La riforma delle province si è ridotta a commissariamento perenne mentre gli enti sprofondano tra debiti e competenze a cui non riescono a far fronte. E già si parla di cancellare tutto e riportare in vita le vecchie strutture. Il risanamento economico bocciato a ripetizione fino allo schiaffo della Corte dei conti che chiede di non approvare il rendiconto finanziario. Il sistema antincendio e di prevenzione rimasto solo nelle parole di una, l’ennesima, conferenza stampa show di oltre 12 mesi fa. La rete idrica sempre più colabrodo. I comuni sull’orlo del dissesto. Un lascito di macerie e rovine, molto meno affascinanti di quelle dei siti archeologici dell’Isola su cui, comunque, impietoso è il giudizio sullo stato di manutenzione e utilizzo.

Ecco la Sicilia dopo cinque anni di governo Crocetta. Macerie morali ed economiche, sociali e culturali. Ma davvero è il governatore l’unico colpevole? Davvero la sola fine di quest’esperienza di non-governo è antidoto sufficiente? Davvero l’intera classe dirigente siciliana, l’intero parlamento regionale, le forze politiche che questa esperienza hanno sostenuto possono dirsi innocenti e pensare di scaricare sulla stretta corte crocettiana ogni responsabilità?

Troppo facile. E anche troppo pericoloso. Perché nella rimozione delle responsabilità sta buona parte del problema Sicilia. Così come nelle sue classi dirigenti intrise di gattopardismo e capaci di surfare sulla prima, seconda e terza repubblica. Tanto da vedere nelle maggioranze che hanno gestito i governi degli ultimi 20 anni gli stessi nomi. Cuffaro, Lombardo, Crocetta hanno in comune moltissimi volti tra gli scranni di Sala d’Ercole.
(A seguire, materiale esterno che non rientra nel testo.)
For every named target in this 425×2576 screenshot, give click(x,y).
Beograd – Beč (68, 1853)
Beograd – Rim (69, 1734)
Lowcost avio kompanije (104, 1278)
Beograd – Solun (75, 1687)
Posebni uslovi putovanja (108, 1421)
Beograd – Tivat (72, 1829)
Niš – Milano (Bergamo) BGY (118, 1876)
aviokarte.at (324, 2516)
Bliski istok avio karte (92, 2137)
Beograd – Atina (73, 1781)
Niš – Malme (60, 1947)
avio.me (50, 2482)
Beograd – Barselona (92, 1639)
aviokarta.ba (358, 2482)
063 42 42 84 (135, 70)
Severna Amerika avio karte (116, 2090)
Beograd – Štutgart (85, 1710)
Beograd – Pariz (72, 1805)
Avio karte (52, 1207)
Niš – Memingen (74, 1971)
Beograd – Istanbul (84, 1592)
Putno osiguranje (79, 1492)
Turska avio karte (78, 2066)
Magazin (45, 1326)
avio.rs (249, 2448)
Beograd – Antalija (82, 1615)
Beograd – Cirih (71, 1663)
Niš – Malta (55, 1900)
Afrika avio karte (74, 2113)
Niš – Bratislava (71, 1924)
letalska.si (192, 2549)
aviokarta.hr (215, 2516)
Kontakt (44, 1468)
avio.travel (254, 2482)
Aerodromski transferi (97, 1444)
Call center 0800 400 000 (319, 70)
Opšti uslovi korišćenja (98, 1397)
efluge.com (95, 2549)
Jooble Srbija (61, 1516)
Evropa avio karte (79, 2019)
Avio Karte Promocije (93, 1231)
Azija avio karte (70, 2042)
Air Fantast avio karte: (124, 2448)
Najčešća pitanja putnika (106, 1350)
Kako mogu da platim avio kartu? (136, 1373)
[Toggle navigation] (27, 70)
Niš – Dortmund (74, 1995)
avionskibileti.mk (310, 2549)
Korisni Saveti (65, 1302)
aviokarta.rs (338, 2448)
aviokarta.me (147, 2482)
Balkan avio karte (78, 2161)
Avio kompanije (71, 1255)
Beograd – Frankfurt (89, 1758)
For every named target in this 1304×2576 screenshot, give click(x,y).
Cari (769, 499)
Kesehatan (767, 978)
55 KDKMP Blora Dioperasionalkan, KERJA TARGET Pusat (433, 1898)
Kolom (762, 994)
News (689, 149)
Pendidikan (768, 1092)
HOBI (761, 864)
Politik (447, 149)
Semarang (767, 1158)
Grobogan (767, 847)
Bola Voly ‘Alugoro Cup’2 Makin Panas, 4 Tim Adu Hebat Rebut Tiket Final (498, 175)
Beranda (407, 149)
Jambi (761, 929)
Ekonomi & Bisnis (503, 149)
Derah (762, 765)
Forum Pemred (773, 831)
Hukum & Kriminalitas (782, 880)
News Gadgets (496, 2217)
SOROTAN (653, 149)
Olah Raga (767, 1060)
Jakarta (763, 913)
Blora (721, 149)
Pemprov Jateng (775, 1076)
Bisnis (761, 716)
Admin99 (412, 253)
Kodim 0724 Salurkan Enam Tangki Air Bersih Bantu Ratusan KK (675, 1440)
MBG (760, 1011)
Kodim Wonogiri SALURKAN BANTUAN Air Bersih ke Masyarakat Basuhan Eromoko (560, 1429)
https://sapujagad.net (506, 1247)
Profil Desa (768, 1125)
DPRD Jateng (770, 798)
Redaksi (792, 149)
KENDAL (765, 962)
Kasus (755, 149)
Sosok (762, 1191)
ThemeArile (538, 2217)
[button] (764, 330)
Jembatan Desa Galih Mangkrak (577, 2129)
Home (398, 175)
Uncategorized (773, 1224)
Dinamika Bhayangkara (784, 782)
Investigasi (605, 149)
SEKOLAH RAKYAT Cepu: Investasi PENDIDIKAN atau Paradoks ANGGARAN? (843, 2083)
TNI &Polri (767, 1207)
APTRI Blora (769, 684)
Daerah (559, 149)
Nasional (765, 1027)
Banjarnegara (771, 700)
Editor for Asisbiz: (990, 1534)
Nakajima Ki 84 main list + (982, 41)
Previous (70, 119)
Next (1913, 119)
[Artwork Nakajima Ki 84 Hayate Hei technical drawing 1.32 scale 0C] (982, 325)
Capaci di votare tranquillamente i provvedimenti più devastanti e poi far finta di nulla, pronti a ricollocarsi a secondo del vento. Sempre in piedi, sempre in prima fila, sempre a gestire potere.

Alla vigilia delle regionali di novembre, questo tema sembra essere stato entusiasticamente rimosso. Crocetta è il responsabile unico. Sue le colpe e le responsabilità. E gli assessori indicati dai partiti e che alle varie correnti dei partiti facevano diretto riferimento?  E i vertici che con cadenza semestrale “rilanciavano l’azione del governo” erano semplici riunioni tra amici? Per tacere della pletora di consulenze, incarichi, posti di sottogoverno a cui hanno attinto a piene mani deputati e gruppi parlamentari. Gli stessi che oggi raccomandano discontinuità alludendo, però, alla continuità del proprio potere. Magari con un altro governatore battente altra bandiera.

Una storia già vista cento e cento volte in questa terra di Sicilia. Anche in questo sta l’assurdità e l’aridità di un dibattito politico che evita accuratamente il tema dei programmi e delle scelte e che si rifugia nel tranquillizzante tema dei “nomi”. Meglio se nuovi, meglio se capaci di coprire ogni magagna e nascondere le responsabilità diffuse. Una ricerca spasmodica che impedisca di parlare della ri-pubblicizzazione del servizio idrico, che non faccia parlare della gestione dei rifiuti in modo da consentire sempre possibili affari per i signori delle discariche, che distragga dai servizi di welfare senza fondi e non funzionanti. Tutte questioni che scompaiono dentro il formulario del tatticismo politico.

Dopotutto perché discutere del ruolo di confindustria nella gestione della cosa pubblica in Sicilia quando è molto più facile usare qualche formuletta magica come“centrosinistra” ? Domande scomode, troppo. Perché chiamerebbero in causa tutti i 90 deputati regionali in carica. Tutti gli assessori, di cui onestamente ho perso il conto, succedutisi in meno di 5 anni. Tutti i loro padrini politici. Un esercito che sta già “ricalcolando” come un navigatore gps il percorso migliore per arrivare nuovamente ad una comoda poltrona dentro il più antico parlamento attivo d’Europa.

Eppure, in questi cinque anni tra macerie e disastri qualcosa, forse più di qualcosa, in Sicilia si è mosso. Reti civiche e movimenti territoriali, esperienze amministrative avanzate, comitati contro le discariche e per la tutela del patrimonio ambientale. Spazi in cui si è ragionato collettivamente, avanzando proposte nel merito dei problemi. Comunità politiche in senso ampio che potrebbero contribuire a mettere in campo un programma alternativo e di reale discontinuità e che rischiano di restare ai margini di un discorso incentrato su collocazioni e assetti. Una risorsa preziosa che andrebbe coinvolta uscendo dal pantano. Sarebbe – questa sì- la discontinuità tanto decantata quanto poco praticata.

Intanto la Sicilia brucia e i mezzi non possono muoversi per mancanza di benzina e manutenzione.